Overall AF burden, as defined by the proportion of time spent in AF during the course of the study, was considered a secondary outcome. It was quantified using previously described AFFIRM methodology. In short, each patient's heart rhythm was determined at baseline and at every follow-up visit. If the same rhythm was recorded at 2 consecutive visits, the patient was considered to have maintained that rhythm during the intercurrent interval. If different rhythms were recorded at consecutive follow-up visits, half the time interval was assigned to each rhythm. Additional outcomes included all-cause death, cardiovascular death, time to first hospitalization, and time to first cardiovascular hospitalization. For these outcomes, time zero was defined as time at randomization.
AFFIRM and AF-CHF study protocols were approved by each participating center's institutional review board.
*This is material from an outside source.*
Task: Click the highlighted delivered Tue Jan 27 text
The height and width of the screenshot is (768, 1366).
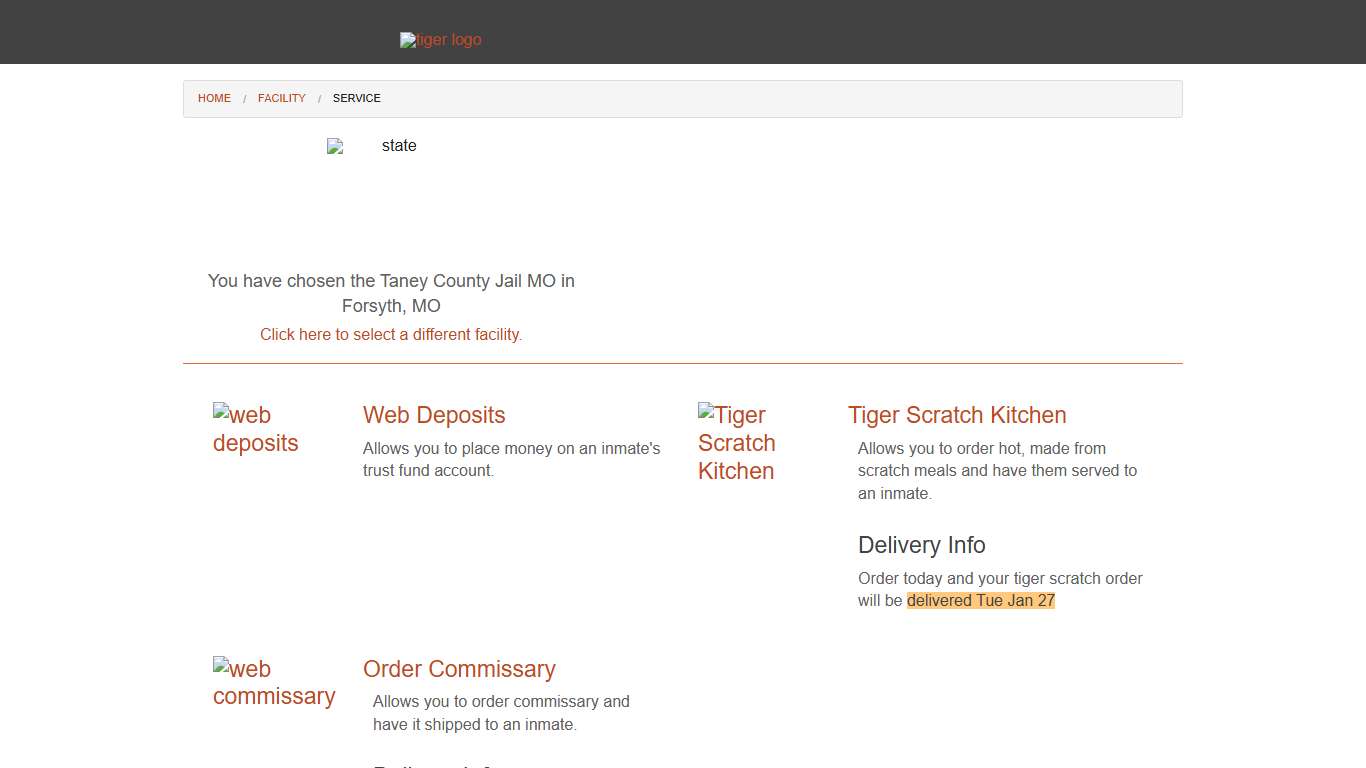Action: pos(981,600)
All participants provided written informed consent. In addition, local institutional review board approval was obtained to conduct this analysis on pooled patient-level data. The authors had full access to and take full responsibility for the integrity of the data. All authors have read and agree to the manuscript as written.
Statistical Analysis
Continuous variables are summarized as mean ± standard error. Categorical variables are represented by frequencies and percentages. All analyses were performed according to the intention-to-treat principle. Baseline comparisons stratified by treatment group and LVEF were performed using independent Student's t tests, one-way analysis of variance, or chi-square tests, where appropriate.
Freedom from recurrent AF and secondary time-to-event outcomes (i.e., all-cause hospitalization, cardiovascular hospitalization, all-cause death, and cardiovascular death) were plotted using the Kaplan–Meier method, with comparisons by log rank tests. Censoring occurred at the last contact visit with a study investigator or upon withdrawal from the study. Factors associated with each outcome were assessed in univariate and multivariate Cox regression models, after verifying proportionality assumptions. These models considered the 22 baseline covariates listed in Table 1. Variables associated with a P value <0.2 in univariate analyses were included in an automated backward selection multivariate Cox regression model. Factors associated with AF burden were assessed in linear regression models that considered the same baseline covariates. Variables significant at the 0.2 level in univariate analyses were included in an automated backward selection multivariate linear regression model. In addition, a term for study (i.e., AFFIRM vs. AF-CHF) and a first-order interaction term evaluating study-specific effects (amiodarone*study) were forced in each multivariate regression models. Statistical significance was defined as a 2-tailed value P value <0.05. All analyses were performed using SAS software version 9.2 (SAS Institute, Cary, NC, USA).